Tuesday, April 7, 2009

Opti And Nexen To Be Bought Next? UUUUbet!







Nexen Inc. and Opti Canada Inc. may be among Canadian oil companies targeted for takeovers as a price collapse triggers a rush by larger producers to amass holdings in the biggest crude deposits outside Saudi Arabia.

Potential suitors like Royal Dutch Shell Plc and Exxon Mobil Corp. can buy reserves cheaper than they can discover them after a global recession eroded energy demand and market values of smaller producers plummeted, said Sampat Prakash, who advises oil companies on acquisitions at Deloitte Consulting LLP.

For possible sellers, rising costs and the credit crunch make it difficult to fund oil-sands developments, some of which were made unviable by a US$95 drop in crude prices from 2008’s record high. Producers as small as Opti, with a market value of about $239-million (US$194-million), can offer suitors stakes in large crude deposits free from threat of nationalization.

"Opti won’t be around by the end of the year," said Will Lee, an analyst at CIBC World Markets Inc. in Calgary. "There’s a huge motivation for oil companies to get together now."

Nexen and Opti, both based in Calgary, own the $6.5-billion Long Lake tar-sands project. Nexen, valued at $12.1-billion, also has the Buzzard field in the North Sea and a piece of Syncrude Canada Ltd., the world’s biggest oil-sands producer.

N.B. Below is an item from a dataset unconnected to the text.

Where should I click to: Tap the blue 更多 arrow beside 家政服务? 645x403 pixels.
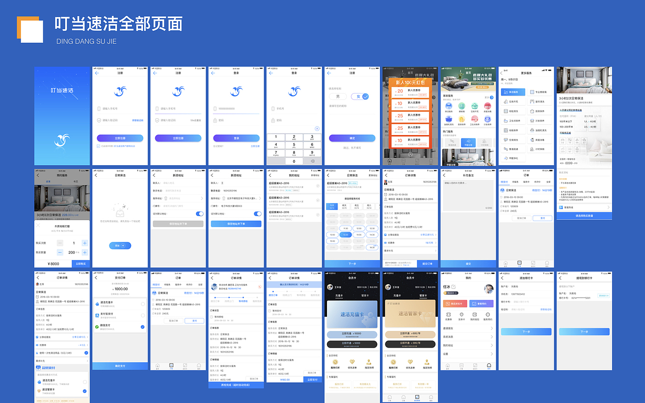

Opti has lost 93% of its market value in the past year, and former Scotia Waterous banker Christopher Slubicki will take over as chief executive officer this month. Opti rose 4.3% to $1.22 at 12:11 p.m. on the Toronto Stock Exchange, and Nexen climbed 1 cent to $23.29.

Some takeovers may involve Canadian producers combining with each other, as with Suncor Energy Inc.’s agreement to buy Petro-Canada for $19.3-billion, announced March 23. The deal provides the scale and cost savings Suncor needs to shoulder the massive investments needed to compete with the likes of Shell in oil-sands development, CEO Rick George said.

The thick crude permeating Canada’s oil sands is bitumen, a low-grade petroleum that is solid as hockey puck at 52 degrees Fahrenheit (11 Celsius). Producers use mechanical shovels or steam to extract bitumen, which is processed into synthetic crude before it can be refined into gasoline or diesel.

To do all of that profitably, new oil-sands developments will need oil prices of US$80 a barrel, more than 50% above current levels, said Andy Byrne, an analyst at IHS Herold in Norwalk, Connecticut.

Canadian energy companies dropped 32% in the past year as petroleum prices tumbled, steeper than the 25% decline for the largest U.S. oil producers. The high-cost tar sands account for 97% of the nation’s oil reserves.

Opti Chief Executive Officer Sid Dykstra, who will step down on April 28, declined to discuss whether a sale of the company is in the works. Nexen Chairman Francis Saville referred an inquiry to spokeswoman Carla Yuill, who declined to comment.

Target companies probably will be more amenable to takeover offers than they would have been during the 6 1/2-year bull run for oil that ended in mid-2008, said Richard Wyman, an analyst at Canaccord Capital Corp. in Calgary.

"In the current financial and commodity environment, a lot of producers no longer have access to capital," Mr. Wyman said. "That’s one reason there are so many companies ripe to be plucked."

Start-up companies that acquired leases in the heart of the tar sands during the boom years probably are actively seeking buyers or partners, said John Brussa, chairman of Penn West Energy Trust, a Calgary-based oil and natural-gas producer. Without outside funding, many leaseholders have no hope of ever extracting the crude beneath their feet, he said.

"I suspect some of those will be looking for dance partners," Mr. Brussa said. "Those are the ones I think you will see some transactions in. They are mostly startup types of players that don’t have the capital to take projects forward."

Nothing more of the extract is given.